### [WHAT IS REQUIRED]
Below are lines of data; restate word for word those running from the line containing "Russian Criminal Tattoo" to the line containing "Criativas (159, 820)", inclusive, and no others.

### [SOURCE DATA]
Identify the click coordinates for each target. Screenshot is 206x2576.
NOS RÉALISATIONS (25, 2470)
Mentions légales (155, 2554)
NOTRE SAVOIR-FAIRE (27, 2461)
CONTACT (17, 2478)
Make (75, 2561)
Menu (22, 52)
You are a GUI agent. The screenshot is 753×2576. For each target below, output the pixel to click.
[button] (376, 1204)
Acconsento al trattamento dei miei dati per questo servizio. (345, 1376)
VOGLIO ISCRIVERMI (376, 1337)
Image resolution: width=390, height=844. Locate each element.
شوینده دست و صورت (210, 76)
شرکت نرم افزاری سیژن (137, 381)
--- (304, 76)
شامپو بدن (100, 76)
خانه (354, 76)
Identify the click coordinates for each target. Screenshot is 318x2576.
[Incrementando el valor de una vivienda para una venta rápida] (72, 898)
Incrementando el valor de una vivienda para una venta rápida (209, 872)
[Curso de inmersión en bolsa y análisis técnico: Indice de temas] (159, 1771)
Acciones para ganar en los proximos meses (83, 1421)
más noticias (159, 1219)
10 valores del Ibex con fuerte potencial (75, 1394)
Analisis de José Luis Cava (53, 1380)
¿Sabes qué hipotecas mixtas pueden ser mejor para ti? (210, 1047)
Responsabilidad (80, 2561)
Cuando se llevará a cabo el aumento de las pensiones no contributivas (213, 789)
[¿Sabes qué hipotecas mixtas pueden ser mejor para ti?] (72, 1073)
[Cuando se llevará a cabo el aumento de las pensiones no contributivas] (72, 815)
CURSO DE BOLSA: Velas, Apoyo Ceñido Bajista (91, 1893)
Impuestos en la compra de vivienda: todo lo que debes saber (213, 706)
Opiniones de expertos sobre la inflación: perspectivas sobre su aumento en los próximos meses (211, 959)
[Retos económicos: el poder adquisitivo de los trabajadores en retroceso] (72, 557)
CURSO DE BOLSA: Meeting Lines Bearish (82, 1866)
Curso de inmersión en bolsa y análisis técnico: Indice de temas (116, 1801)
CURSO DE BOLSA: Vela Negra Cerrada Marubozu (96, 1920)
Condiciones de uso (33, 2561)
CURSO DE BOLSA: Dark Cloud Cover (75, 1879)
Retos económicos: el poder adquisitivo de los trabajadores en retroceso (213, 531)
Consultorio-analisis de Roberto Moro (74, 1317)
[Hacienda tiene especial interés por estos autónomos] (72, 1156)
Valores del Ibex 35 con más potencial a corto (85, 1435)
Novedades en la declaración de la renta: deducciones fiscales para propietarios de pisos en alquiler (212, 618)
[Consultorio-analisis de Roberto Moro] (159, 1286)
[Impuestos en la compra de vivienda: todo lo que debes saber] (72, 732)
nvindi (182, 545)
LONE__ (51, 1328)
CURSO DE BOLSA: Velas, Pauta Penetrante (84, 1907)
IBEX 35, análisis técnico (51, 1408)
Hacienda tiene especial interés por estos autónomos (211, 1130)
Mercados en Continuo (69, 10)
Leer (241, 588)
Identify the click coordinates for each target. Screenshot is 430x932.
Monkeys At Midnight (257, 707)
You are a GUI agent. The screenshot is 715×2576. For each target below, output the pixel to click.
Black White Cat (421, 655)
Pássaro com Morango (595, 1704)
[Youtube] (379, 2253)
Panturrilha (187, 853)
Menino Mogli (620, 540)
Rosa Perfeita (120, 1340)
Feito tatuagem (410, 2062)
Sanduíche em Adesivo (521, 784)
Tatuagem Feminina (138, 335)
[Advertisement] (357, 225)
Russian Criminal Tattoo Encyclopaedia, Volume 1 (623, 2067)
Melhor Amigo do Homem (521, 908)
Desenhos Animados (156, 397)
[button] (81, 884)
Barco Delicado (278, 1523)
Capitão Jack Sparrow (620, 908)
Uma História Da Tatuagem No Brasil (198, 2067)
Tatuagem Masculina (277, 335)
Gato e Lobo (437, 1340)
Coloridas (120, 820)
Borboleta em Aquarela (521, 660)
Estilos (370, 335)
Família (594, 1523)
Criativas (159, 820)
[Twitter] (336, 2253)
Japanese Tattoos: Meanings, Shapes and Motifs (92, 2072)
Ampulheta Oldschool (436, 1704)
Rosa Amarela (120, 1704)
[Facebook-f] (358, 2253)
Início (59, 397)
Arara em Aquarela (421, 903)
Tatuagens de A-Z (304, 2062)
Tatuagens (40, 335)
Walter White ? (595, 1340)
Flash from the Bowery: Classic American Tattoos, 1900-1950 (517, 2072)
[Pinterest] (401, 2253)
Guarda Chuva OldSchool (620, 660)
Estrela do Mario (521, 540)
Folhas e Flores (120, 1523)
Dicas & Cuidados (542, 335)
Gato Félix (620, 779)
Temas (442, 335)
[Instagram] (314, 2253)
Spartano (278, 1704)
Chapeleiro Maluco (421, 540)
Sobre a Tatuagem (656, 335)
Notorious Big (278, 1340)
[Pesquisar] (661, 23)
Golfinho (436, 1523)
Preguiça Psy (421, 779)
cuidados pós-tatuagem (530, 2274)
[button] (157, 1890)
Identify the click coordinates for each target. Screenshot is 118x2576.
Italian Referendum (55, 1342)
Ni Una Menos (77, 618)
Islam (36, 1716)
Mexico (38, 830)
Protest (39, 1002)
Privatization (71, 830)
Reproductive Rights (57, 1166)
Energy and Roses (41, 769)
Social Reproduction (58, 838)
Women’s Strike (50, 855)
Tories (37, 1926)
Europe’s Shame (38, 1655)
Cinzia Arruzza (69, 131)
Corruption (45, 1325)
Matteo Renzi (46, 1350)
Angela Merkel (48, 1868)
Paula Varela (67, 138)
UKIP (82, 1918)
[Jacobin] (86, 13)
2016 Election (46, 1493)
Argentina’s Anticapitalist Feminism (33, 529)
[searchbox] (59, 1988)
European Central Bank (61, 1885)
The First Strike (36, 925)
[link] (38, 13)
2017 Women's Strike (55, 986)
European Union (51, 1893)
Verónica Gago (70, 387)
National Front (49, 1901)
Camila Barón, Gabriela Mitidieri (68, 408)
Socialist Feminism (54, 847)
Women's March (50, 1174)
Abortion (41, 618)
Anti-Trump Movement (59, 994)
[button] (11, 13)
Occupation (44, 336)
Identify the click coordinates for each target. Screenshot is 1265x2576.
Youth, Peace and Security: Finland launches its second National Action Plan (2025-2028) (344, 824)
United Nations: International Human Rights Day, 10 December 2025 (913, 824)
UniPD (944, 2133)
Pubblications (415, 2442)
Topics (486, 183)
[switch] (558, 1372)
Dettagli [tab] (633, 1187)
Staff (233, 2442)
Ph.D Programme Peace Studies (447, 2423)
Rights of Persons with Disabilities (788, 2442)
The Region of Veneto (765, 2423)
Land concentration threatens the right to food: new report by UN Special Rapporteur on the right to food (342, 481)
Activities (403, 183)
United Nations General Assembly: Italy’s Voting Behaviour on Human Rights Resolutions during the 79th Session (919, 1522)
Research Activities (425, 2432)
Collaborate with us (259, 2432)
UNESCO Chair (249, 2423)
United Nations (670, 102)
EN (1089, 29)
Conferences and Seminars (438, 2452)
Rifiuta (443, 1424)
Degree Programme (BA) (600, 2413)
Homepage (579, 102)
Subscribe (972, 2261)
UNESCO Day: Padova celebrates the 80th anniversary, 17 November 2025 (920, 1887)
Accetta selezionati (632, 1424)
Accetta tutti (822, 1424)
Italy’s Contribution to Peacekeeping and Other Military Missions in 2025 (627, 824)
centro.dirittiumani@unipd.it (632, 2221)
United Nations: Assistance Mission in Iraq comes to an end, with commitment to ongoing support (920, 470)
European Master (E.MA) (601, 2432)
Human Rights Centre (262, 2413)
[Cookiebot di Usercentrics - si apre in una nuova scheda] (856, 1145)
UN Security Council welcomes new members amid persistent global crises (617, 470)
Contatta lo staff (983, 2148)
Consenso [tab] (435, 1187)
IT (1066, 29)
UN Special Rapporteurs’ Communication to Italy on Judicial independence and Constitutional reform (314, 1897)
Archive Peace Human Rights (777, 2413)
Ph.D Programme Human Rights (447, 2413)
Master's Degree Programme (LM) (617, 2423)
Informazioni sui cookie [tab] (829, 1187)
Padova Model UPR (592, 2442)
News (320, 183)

### [YOUR RESPONSE]
Russian Criminal Tattoo Encyclopaedia, Volume 1 (623, 2067)
Melhor Amigo do Homem (521, 908)
Desenhos Animados (156, 397)
[button] (81, 884)
Barco Delicado (278, 1523)
Capitão Jack Sparrow (620, 908)
Uma História Da Tatuagem No Brasil (198, 2067)
Tatuagem Masculina (277, 335)
Gato e Lobo (437, 1340)
Coloridas (120, 820)
Borboleta em Aquarela (521, 660)
Estilos (370, 335)
Família (594, 1523)
Criativas (159, 820)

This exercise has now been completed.